He was at loss to explain the reason for the back tracking. “I really do not know why this type of policy, this type of action is carried out,” Olivera said. “But what is noticeable is a lack of political will to effectively protect the vaquita porpoise.”

While the government has promised extensive enforcement by the Navy and other law enforcement agencies in the region, its past efforts offer no reassurance. 

Last November, for example, Sea Shepherd Conservation Society, which has been collaborating with the Mexican Navy since 2015 to remove illegal fishing gear, counted 1185 fishing boats through the month of November in the zero tolerance area. Most of them had set gillnets for shrimp. 
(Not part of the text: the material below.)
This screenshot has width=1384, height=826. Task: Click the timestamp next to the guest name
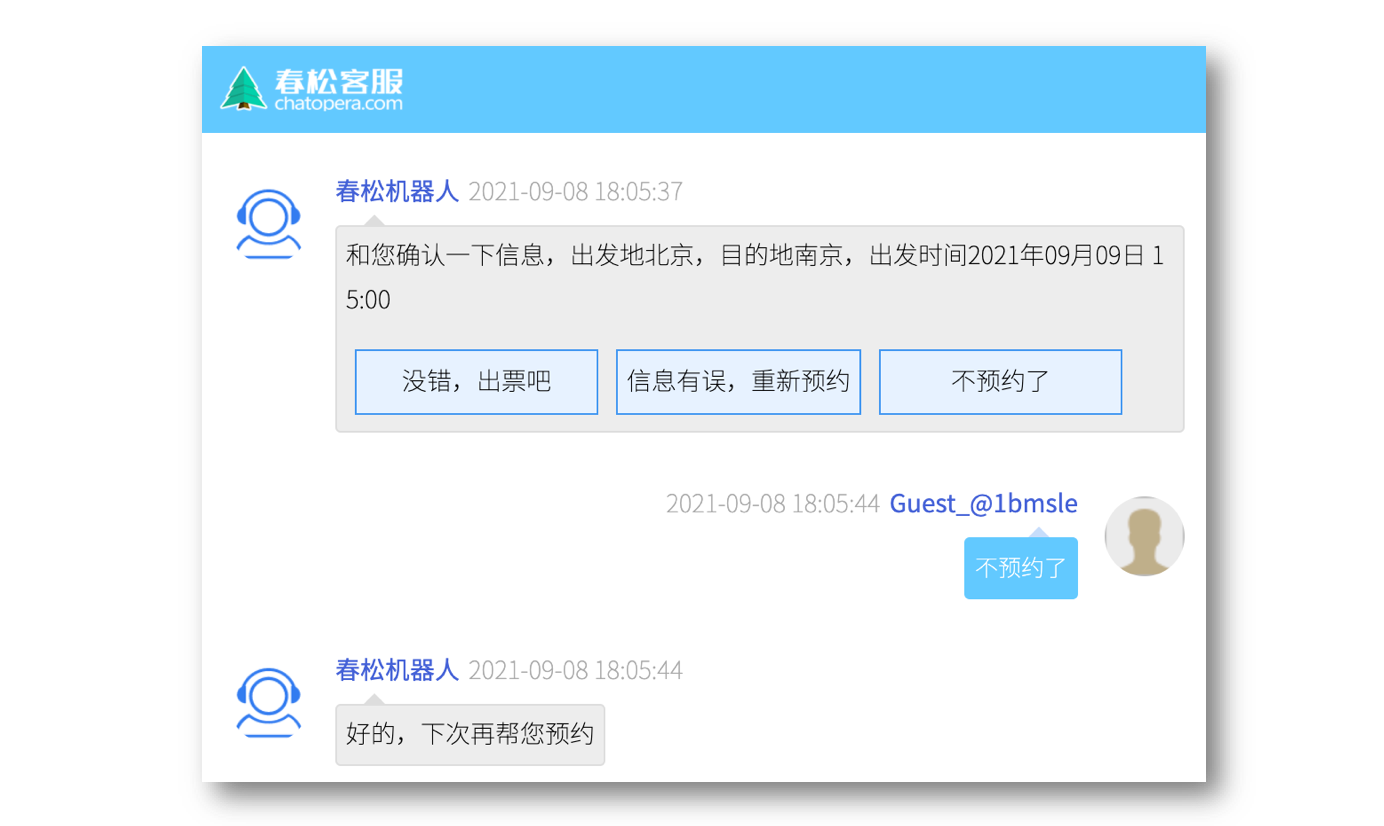click(772, 503)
The government has not renewed its agreement with Sea Shepherd to continue removing nets.

“It shouldn't be like that, it must be black and white,” said Olivera of the new rules, emphasizing the need for a completely protected area for the endangered mammal to thrive and rebuild its population. “Now, well, it's really a tolerance zone for illegal fishermen.”

During the last expedition to attempt to survey the vaquita population in November 2019, scientists saw 10 individual vaquitas including three healthy calves in the zero tolerance area, said Taylor. 

“That means we’re dealing with survivors,” she said. “If you could guard that tiny area, you could give them a fighting chance.” 

“But the government has not permitted pulling up nets and has not protected and guarded this last area, as if they are actively promoting the extinction of the vaquita,” Olivera said.

And its actions will not go unnoticed, she said. Under international conservation treaties, as well as its free trade treaty with the United States and Canada, Mexico has made commitments to protect endangered species. 

“There are sanctions that could be brought to bear for Mexico’s lack of concern for the vaquita.”